→ **Short task 1**
Write out the part of the gardening passage that opens with the words containing "Nitrogen ‘fixed’ in" and closes with "of the garden.".

→ **Reading text**
For example, now we know that a ‘mother tree’ can share the sugar she has made high in her canopy, through photosynthesis, with the seedlings growing in her shade below. The mycelium help with this transfer of sugars from the parent tree’s roots to the roots of growing seedlings.

Nitrogen ‘fixed’ in the soil on the roots of my wax myrtle shrubs may be ‘shared’ with plants growing many feet away, through this underground network of roots and mycelium.  Plants that fix nitrogen, like common clovers and members of the pea family, help to naturally fertilize large areas of the garden.

Comfrey has extremely deep roots which spread out and absorb minerals from deep in the garden soil. The minerals find their way into the comfrey’s leaves. The leaves may be brewed into a fertilizer tea by letting them steep in a bucket of water over several days. They can also be cut from the plant and dropped on the ground, as an impromptu mulch, to fertilize the soil as they decay. Comfrey plants live for many years, improving the soil and feeding pollinators each summer. Some of those same pollinators will also visit the apple and pear trees, elsewhere in the garden.

Gardens are amazingly intricate communities.  Plants help and harm one another in fascinating ways.  Beyond the aesthetics of an attractive combination of plants, or an association that allows each plant full expression of its own beauty and form, we can select and combine plants to benefit from their unique properties.

→ **Short task 2**
Please rewrite the part of the records that opens with the line containing "Minimize the Interrupted" and closes with the line containing "Open the Today", putting "menu" in place of "dropdown" and leaving everything else as is. Return only those lines.

→ **Input for this task**
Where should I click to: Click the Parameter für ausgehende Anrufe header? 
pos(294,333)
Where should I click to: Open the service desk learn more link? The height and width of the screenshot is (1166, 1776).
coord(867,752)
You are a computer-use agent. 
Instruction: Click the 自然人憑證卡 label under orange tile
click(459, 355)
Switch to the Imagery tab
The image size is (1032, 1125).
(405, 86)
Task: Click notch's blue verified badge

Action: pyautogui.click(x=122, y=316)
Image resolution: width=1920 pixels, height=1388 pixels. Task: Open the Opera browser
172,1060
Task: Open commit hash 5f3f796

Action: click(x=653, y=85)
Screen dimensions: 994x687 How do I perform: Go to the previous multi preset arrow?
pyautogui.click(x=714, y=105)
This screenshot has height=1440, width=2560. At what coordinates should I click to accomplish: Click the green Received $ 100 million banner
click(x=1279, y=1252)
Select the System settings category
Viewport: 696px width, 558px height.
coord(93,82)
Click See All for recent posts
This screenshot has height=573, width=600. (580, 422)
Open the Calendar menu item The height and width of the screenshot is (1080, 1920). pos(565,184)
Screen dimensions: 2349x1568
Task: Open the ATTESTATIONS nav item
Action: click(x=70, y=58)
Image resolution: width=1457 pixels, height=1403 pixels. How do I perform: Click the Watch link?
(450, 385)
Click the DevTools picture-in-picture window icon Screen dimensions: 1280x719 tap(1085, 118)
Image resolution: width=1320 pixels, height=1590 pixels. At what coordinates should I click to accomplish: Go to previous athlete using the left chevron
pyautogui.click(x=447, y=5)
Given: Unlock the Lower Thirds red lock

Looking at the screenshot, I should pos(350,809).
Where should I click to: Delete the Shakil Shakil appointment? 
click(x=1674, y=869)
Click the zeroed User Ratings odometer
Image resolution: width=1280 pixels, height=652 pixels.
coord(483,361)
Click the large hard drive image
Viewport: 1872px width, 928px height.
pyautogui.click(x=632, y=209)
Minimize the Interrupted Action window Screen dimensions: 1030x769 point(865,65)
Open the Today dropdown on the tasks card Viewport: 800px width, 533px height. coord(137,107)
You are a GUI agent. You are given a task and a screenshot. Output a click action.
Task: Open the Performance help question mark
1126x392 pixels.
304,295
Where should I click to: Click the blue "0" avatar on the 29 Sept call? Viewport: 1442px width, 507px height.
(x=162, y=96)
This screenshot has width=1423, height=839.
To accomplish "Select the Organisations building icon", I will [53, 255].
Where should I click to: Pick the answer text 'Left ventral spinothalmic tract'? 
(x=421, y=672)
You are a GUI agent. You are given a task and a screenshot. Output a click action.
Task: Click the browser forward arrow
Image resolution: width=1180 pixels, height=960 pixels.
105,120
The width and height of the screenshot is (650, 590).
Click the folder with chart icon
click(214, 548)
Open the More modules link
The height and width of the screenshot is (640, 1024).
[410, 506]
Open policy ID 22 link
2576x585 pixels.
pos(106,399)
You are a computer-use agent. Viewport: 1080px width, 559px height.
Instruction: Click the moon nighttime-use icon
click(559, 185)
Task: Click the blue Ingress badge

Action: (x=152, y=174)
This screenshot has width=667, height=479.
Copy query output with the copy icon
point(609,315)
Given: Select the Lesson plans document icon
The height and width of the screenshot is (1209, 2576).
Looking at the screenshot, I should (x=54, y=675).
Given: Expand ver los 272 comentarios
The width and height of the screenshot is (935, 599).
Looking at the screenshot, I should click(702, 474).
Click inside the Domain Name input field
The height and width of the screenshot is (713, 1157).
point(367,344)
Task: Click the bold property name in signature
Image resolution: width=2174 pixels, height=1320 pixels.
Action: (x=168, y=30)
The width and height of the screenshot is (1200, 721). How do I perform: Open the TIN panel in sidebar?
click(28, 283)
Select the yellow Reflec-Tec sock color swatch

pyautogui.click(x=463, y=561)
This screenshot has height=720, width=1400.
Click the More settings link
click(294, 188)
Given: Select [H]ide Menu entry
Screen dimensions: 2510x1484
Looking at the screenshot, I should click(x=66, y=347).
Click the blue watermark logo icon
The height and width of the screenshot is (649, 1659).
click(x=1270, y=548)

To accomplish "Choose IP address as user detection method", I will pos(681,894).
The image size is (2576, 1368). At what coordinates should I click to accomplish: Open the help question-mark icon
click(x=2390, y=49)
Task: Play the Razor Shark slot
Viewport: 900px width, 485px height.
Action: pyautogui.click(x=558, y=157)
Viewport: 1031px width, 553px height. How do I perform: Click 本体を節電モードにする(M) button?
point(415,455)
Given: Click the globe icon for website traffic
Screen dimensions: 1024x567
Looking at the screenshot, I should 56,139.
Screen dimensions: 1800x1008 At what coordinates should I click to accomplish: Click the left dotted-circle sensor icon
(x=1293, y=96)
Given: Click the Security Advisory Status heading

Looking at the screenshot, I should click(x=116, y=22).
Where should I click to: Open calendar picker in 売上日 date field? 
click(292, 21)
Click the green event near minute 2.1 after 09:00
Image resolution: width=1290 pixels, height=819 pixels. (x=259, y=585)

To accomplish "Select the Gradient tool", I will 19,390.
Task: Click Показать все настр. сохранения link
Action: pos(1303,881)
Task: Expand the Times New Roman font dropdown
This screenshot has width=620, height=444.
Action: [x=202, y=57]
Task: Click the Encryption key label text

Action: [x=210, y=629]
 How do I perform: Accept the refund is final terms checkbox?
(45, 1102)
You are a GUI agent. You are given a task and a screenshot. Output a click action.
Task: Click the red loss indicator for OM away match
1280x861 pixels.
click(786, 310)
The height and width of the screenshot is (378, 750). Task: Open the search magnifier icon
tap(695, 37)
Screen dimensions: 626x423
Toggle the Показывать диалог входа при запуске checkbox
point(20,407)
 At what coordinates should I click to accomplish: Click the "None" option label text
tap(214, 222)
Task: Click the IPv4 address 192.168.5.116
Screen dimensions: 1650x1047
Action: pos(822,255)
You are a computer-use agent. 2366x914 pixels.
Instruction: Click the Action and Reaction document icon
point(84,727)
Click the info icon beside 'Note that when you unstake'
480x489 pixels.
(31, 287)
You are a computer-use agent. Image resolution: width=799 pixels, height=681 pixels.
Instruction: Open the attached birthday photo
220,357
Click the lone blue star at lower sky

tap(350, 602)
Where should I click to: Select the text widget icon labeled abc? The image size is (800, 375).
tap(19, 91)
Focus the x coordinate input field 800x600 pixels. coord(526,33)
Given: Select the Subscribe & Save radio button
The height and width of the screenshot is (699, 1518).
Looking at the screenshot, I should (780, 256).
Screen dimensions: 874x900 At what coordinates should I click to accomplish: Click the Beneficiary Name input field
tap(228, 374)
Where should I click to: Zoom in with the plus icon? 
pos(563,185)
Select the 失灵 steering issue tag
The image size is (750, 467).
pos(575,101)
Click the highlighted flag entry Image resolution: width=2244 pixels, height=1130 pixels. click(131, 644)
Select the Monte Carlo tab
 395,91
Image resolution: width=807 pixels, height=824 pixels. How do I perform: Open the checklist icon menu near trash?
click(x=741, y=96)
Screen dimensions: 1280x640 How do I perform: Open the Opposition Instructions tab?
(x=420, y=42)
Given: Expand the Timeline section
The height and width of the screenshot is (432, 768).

→ **Expected output 1**
Nitrogen ‘fixed’ in the soil on the roots of my wax myrtle shrubs may be ‘shared’ with plants growing many feet away, through this underground network of roots and mycelium.  Plants that fix nitrogen, like common clovers and members of the pea family, help to naturally fertilize large areas of the garden.

→ **Expected output 2**
Minimize the Interrupted Action window Screen dimensions: 1030x769 point(865,65)
Open the Today menu on the tasks card Viewport: 800px width, 533px height. coord(137,107)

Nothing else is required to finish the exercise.